The report added that the war in Syria had left the life and future of children hanging on a thread. The situation of many children and families remains precarious, as about 90% of children need humanitarian assistance, a 20% increase since the past year alone.

The report also spoke of the increase in the price of the average food basket last year by more than 230%, and more than half a million children under the age of five in Syria suffer from stunting as a result of chronic malnutrition.

The report also noted that about 2.45 million children in Syria and 750 Syrian children in neighboring countries do not attend school, 40% of them are girls.

The report pointed out the situation in northern Syria, describing it as worrying, especially since there are still a huge number of displaced children in northwestern Syria after many families have fled the violence many times.

Regarding the conditions for children in the Al-Hol camp, the report indicated that 27,500 children of at least 60 nationalities live there. Thousands of Syrian children suspected of being involved in armed conflict are languishing in the camps and detention centers.

The report also talked about the increase in the number of refugees among children in neighboring countries that continue to generously host 83% of the total number of Syrian refugees globally, as the increase is more than tenfold, reaching 2.5 million refugees since 2012, putting additional strain on already overstretched communities.
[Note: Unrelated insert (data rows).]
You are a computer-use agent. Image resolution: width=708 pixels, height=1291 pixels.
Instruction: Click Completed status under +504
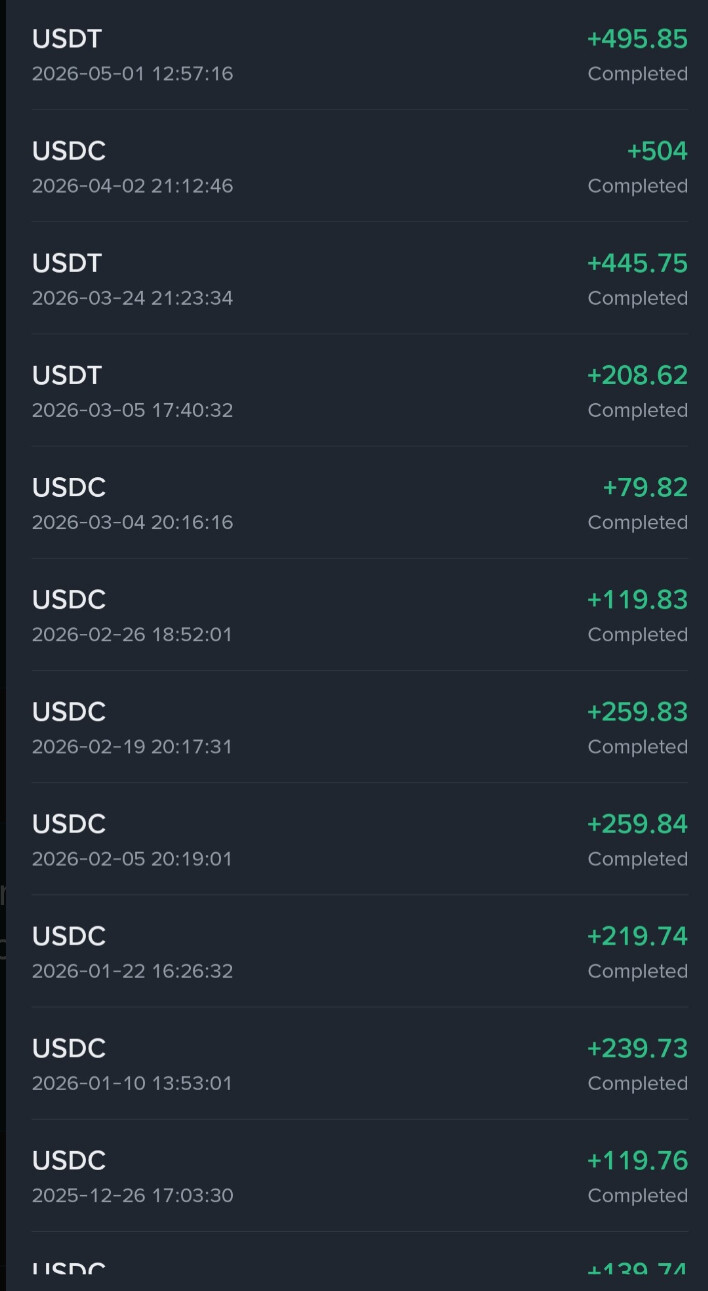[x=638, y=186]
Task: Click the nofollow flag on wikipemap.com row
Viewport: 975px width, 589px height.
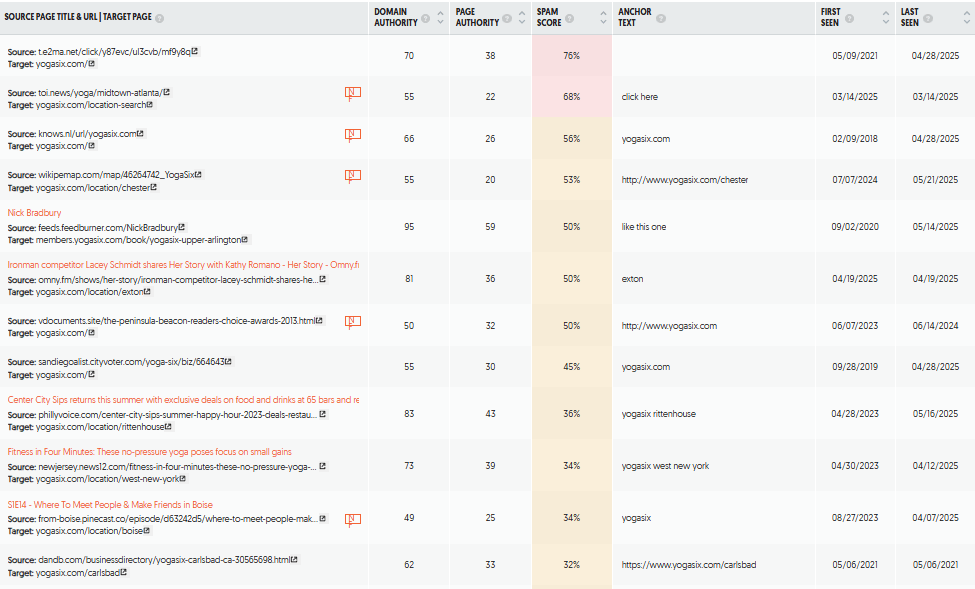Action: (353, 177)
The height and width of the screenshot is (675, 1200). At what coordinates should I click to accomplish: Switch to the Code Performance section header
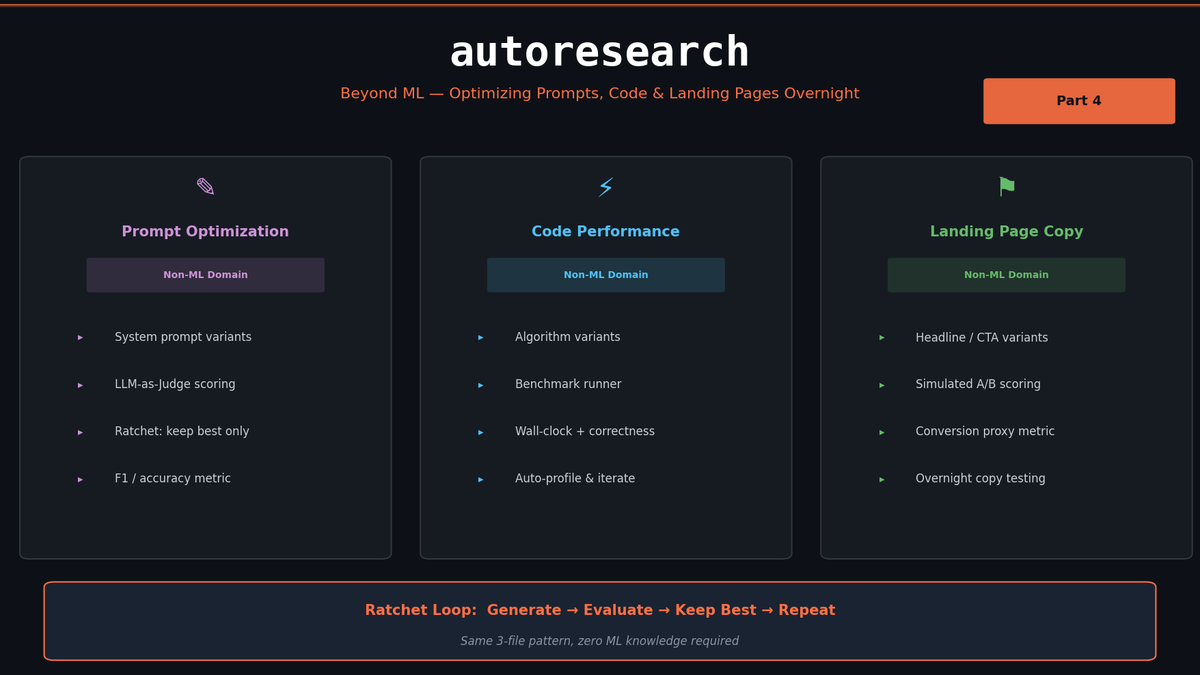[606, 231]
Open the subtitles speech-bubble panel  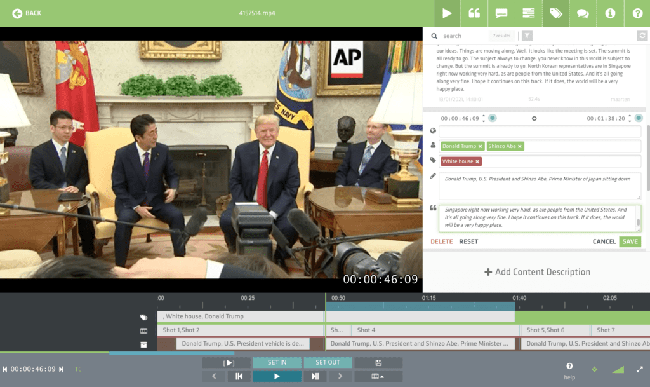click(501, 13)
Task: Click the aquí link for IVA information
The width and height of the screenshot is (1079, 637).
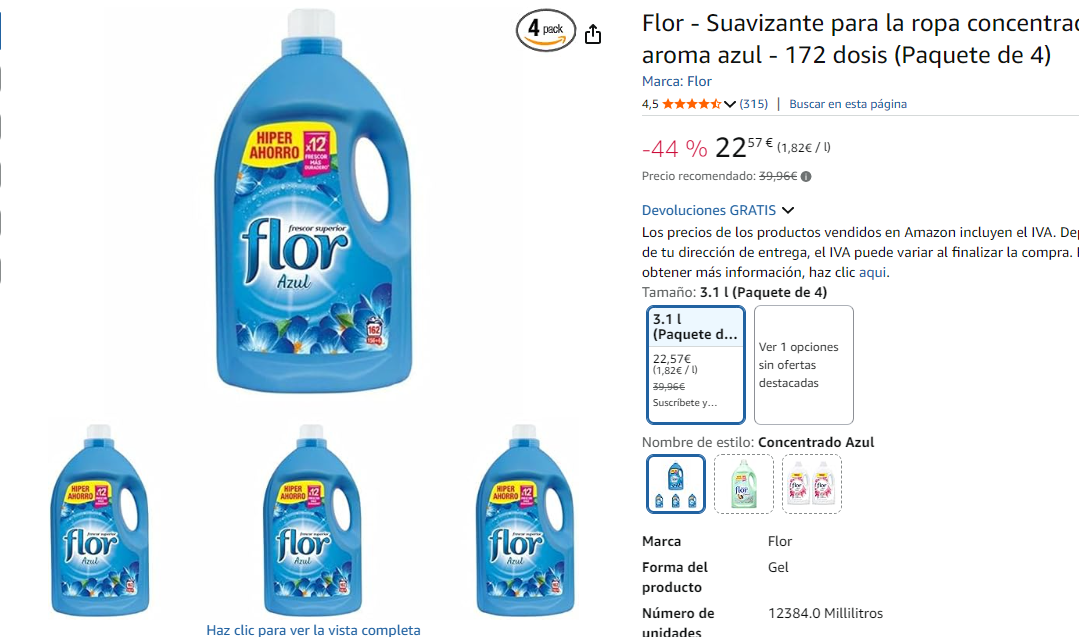Action: coord(873,272)
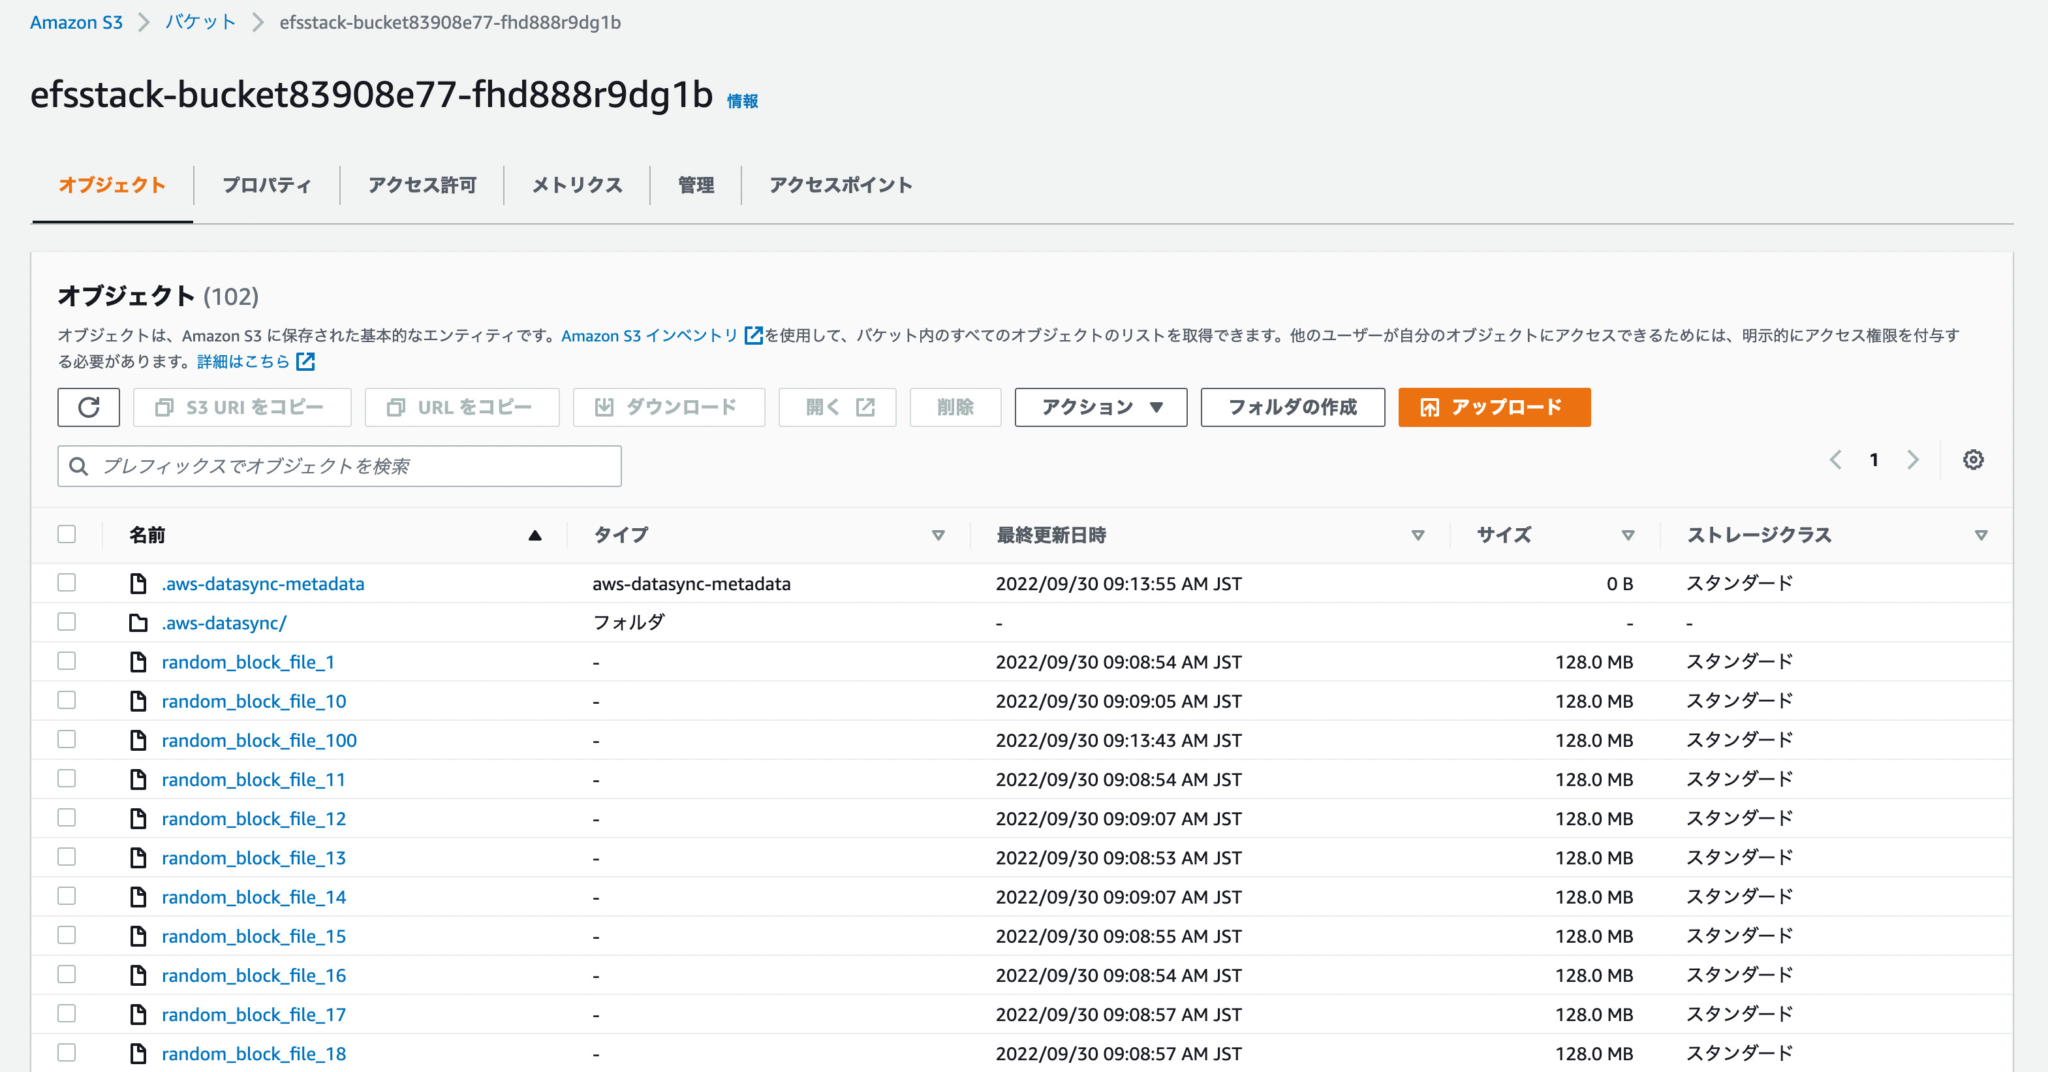
Task: Select the download icon
Action: (x=604, y=407)
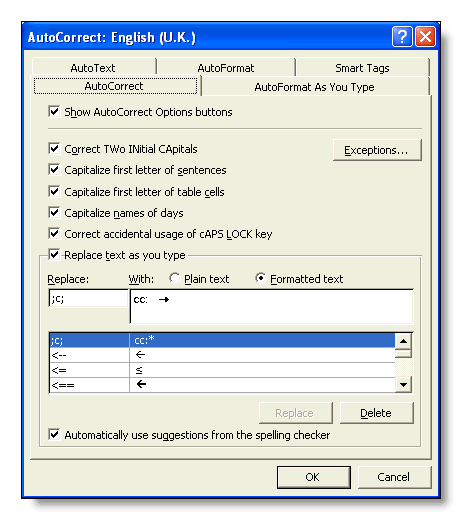Viewport: 462px width, 520px height.
Task: Click the Replace text input field
Action: [88, 299]
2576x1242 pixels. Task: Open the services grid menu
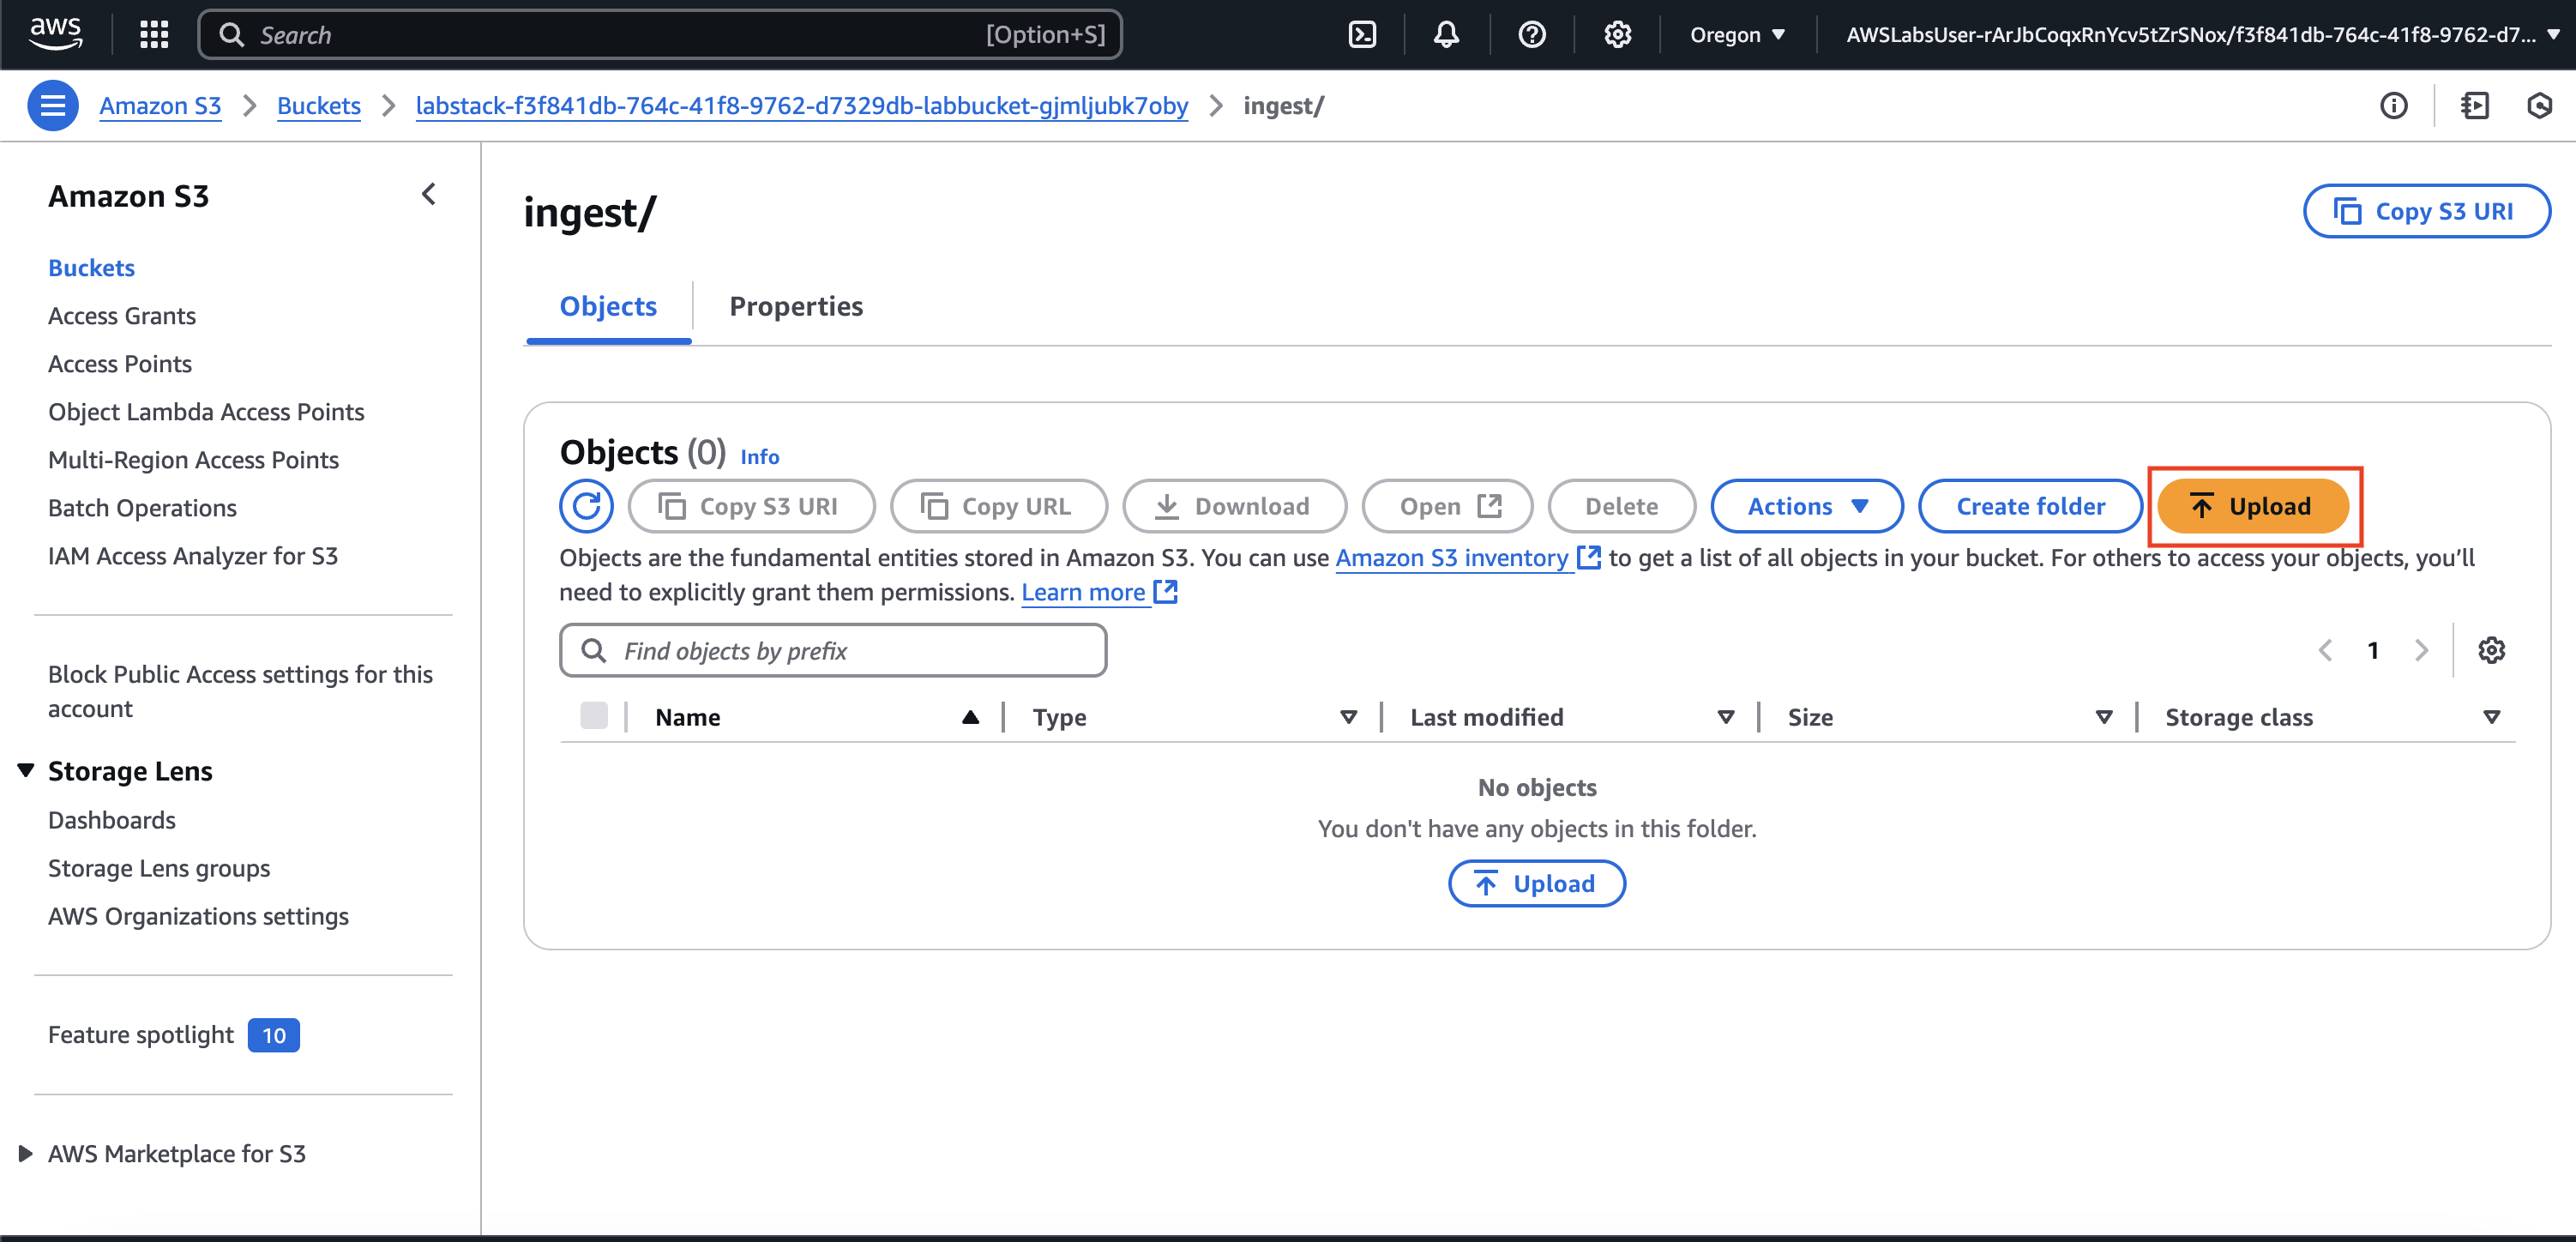[x=154, y=35]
UNICEF ended its report by listing several solutions, the first of which was appealing that humanitarian organizations are in dire need of the support and funding in order to provide assistance to Syrian children, appealing for $ 1.4 billion for its response inside Syria and the neighboring countries for 2021. UNICEF also called for the reintegration of children suspected of being involved in armed conflict into local communities, especially northeastern Syria. Children of foreign nationals must be repatriated safely to their countries of origin, and the conflict parties must also avoid attacks on civilian infrastructure, including schools, hospitals, clinics, and water points.